Subjective Ratings of Complexity.

Three additional experiments investigated the origins of the geometric regularity effect. First, we asked whether geometric regularity was consciously accessible and thus could be directly reported using subjective ratings. Twenty-seven French adults rated the subjective complexity, 21 rated the subjective regularity of each reference shape on a scale of 1 to 100 scale. Both subjective ratings correlated tightly with error rates in the intruder task (complexity, r² = 0.88; regularity, r² = 0.76; r² = 0.84 after aggregating the two conditions by averaging complexity and 1 – regularity; all P < 0.0001; Fig. 1E). Since what characterizes complex stimuli at the early visual stages of object recognition is thought to be largely inaccessible to introspection (33), the finding that humans have correct intuition that some geometric shapes are simpler than others suggests that this effect arises at a level of representation beyond early vision.

Visual Search.

We tested this idea further by probing whether the search for geometric regularity engages parallel (“pop-out”) or serial processes. Eleven French adults engaged in a classic task of a visual search for an outlier in arrays of 6, 12, or 24 shapes. Response times showed that search was always serial for all 11 shapes, yet with a slope and an error rate that again correlated linearly with geometric regularity (P < 0.0001, r² = 0.98; Fig. 2); a detailed analysis of the effects of number of items and item presence is provided in SI Appendix. This finding shows that the regularity effect does not arise from an early preattentive pop-out, even for the simplest shapes such as squares and rectangles, but rather, geometric shape perception involves an attention-dependent stage whose speed increases with geometric regularity.

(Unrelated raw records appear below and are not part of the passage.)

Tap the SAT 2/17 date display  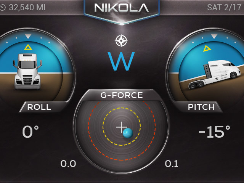coord(224,8)
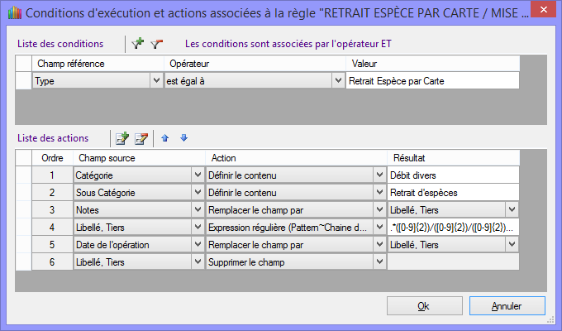Click the dialog's title bar app icon
This screenshot has width=562, height=331.
(12, 12)
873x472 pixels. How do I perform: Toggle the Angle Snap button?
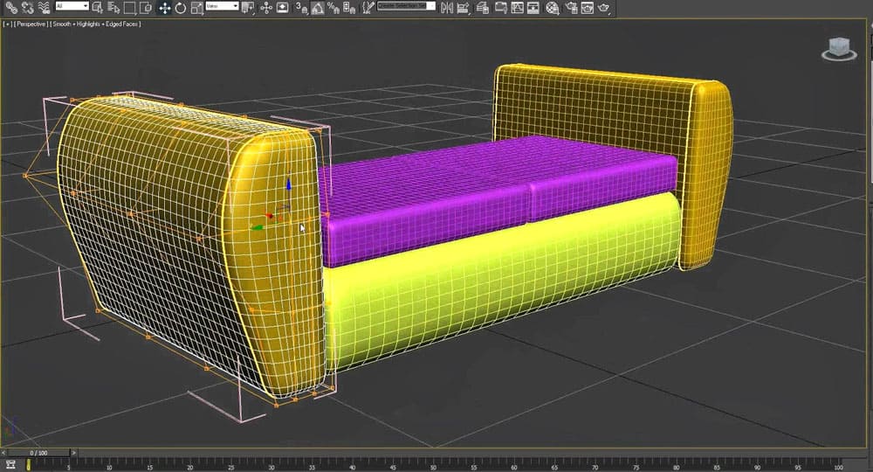(318, 8)
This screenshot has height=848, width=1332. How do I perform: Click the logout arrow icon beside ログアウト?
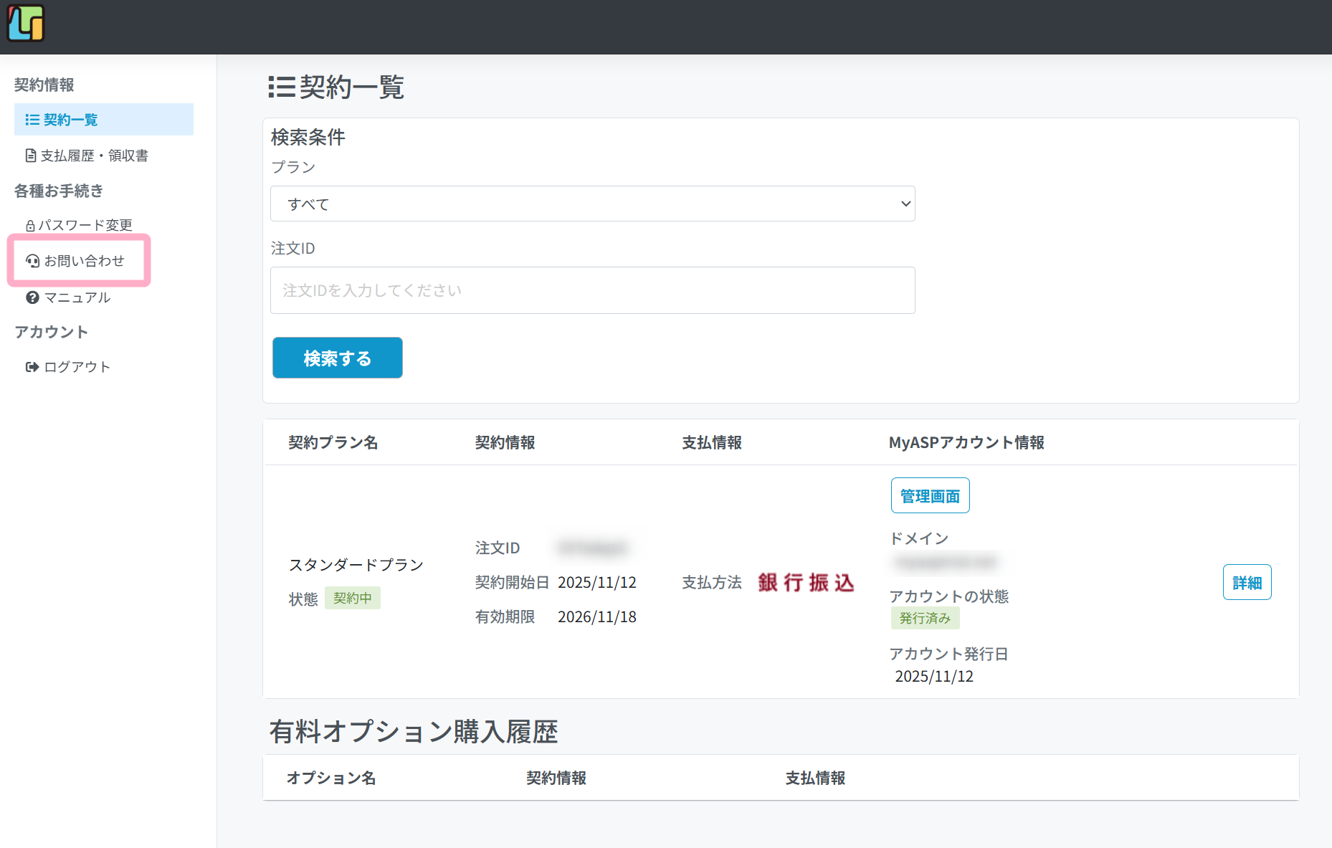(32, 367)
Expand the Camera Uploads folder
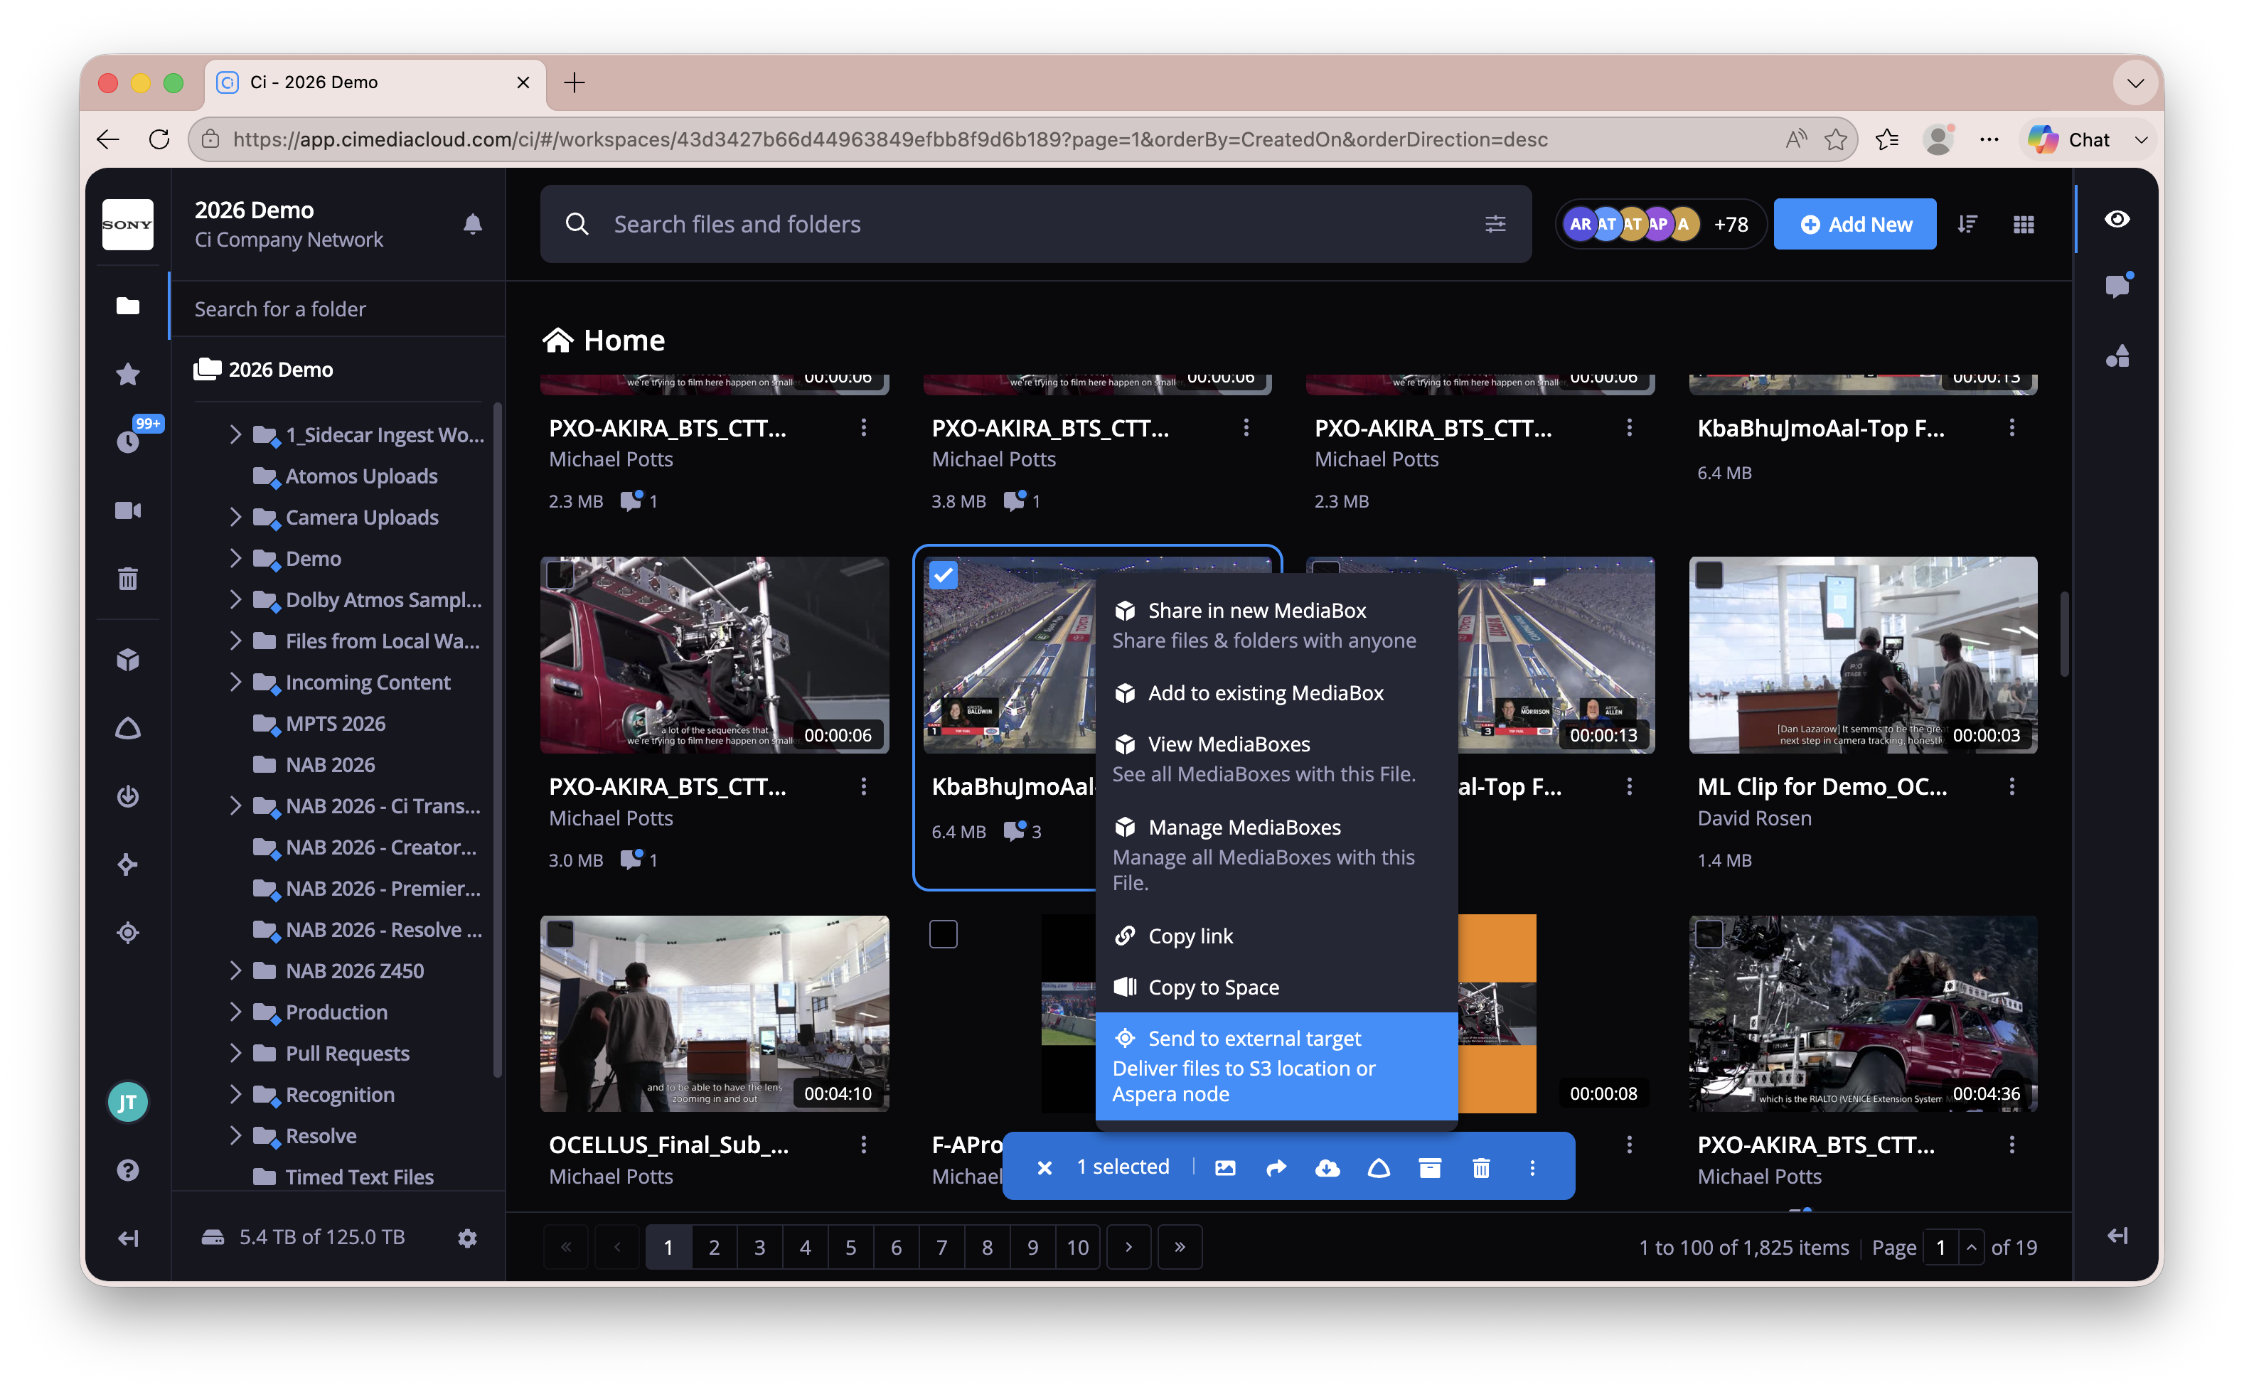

Fig. 2. — Visual search paradigm. (A) Examples of visual search displays. In the visual search task, 6, 12, or 24 shapes were randomly positioned inside a circle, and the participant had to decide whether all the shapes were identical, irrespective of rotation and scaling, or whether there was one that differed from the others. They gave their binary present/absent response by pressing one of two possible keys on the keyboard. (B) Error rates in the visual search task. Errors rates increased with both the number of shapes and their complexity (geometric irregularity). The latter effect closely correlated with the average error rate in the intruder task. (C) Search times. (*Left*) Slope of the visual search as a function of the number of displayed items, the presence or absence of an outlier, and the shape. (*Right*) Correlation between the slope of the visual search on present trials and the error rates of the intruder task (experiment 2).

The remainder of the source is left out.